C’est la première rencontre entre les deux dirigeants depuis le dernier Sommet des chefs d’État de la Cemac à Yaoundé. La rencontre de ce 29 avril 2023 entre Paul Biya et Faustin-Archange Touadéra s’inscrit cette fois dans le cadre d’une visite de travail et d’amitié. Très peu d’informations filtrent sur les sujets au menu de leurs discussions. On peut toutefois affirmer, à la suite d’un tweet du président centrafricain, que «les échanges fructueux ont porté sur le renforcement de la coopération bilatérale et sur des sujets d’intérêts communs». Un sentiment confirmé par un autre tweet du président camerounais. Il indique des «échanges fructueux ce jour au Palais de l’Unité avec le président de la République Centrafricaine, en visite d’amitié et de travail au Cameroun».
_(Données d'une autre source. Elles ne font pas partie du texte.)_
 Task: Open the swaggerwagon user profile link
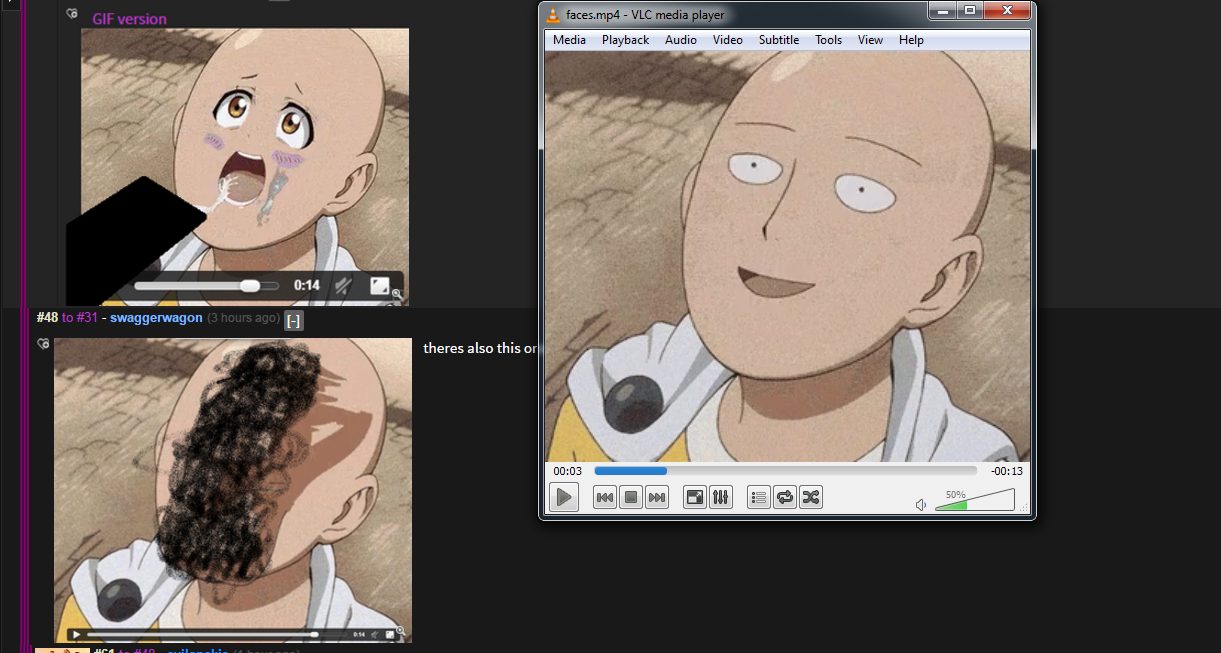156,318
Paix, sécurité et corridors
Remerciements et consolidation pourraient bien résumer l’intérêt de la présence en terre camerounaise de Faustin- Archange Touadéra. La Centrafrique est en effet au centre de plusieurs actualités, jusqu’à l’invitation du président Paul Biya. Le président centrafricain a par exemple personnellement présidé, la veille du tête-à-tête, «la cérémonie de dissolution de cinq groupes armés». Un tweet en rend compte. Il se fait fort d’indiquer que «ce processus, qui a été enclenché depuis le 14 septembre 2022 avec la cessation définitive d’activité de quatre groupes armés, suit son cours». C’est une nouvelle avancée pour la paix et la sécurité en RCA. Un critère parmi d’autres certainement pris en compte par le Conseil d’administration du FMI. L’instance a «approuvé ce 27 avril 2023 un programme d’une durée de 38 mois, assorti d’un financement d’environ 189,5 millions de dollars», apprend-on. L’intervention multiforme de Yaoundé est à chaque fois déterminante. La visite de travail était donc une occasion de réitérer au Cameroun la gratitude du peuple centrafricain. En même temps qu’elle permettait d’évoquer d’autres questions. À l’instar de la gestion commune du corridor Douala-Bangui, souvent pris à partie par les groupes armés.
Cemac
Difficile enfin d’imaginer que les deux heures d’échanges entre les deux chefs d’État n’ont pas été mises à profit pour parler des problématiques communautaires. Notamment de la récente poussée de fièvre entre le Cameroun et le Tchad sur l’acquisition par la Société nationale des hydrocarbures (SNH) des parts dans la société londonienne Savannah Energy. La Commission sur la concurrence dans l’espace Cémac sera –t-elle activé pour faire donner l’avis requis par le Tchad? Le Pr Faustin-Archange Touadéra vient d’hériter de la présidence en exercice de la Cemac. L’expérience du président camerounais est en la matière inépuisable, en l’occurrence dans la gestion des conflits économiques comme celui sur l’évacuation par pipeline du pétrole tchadien.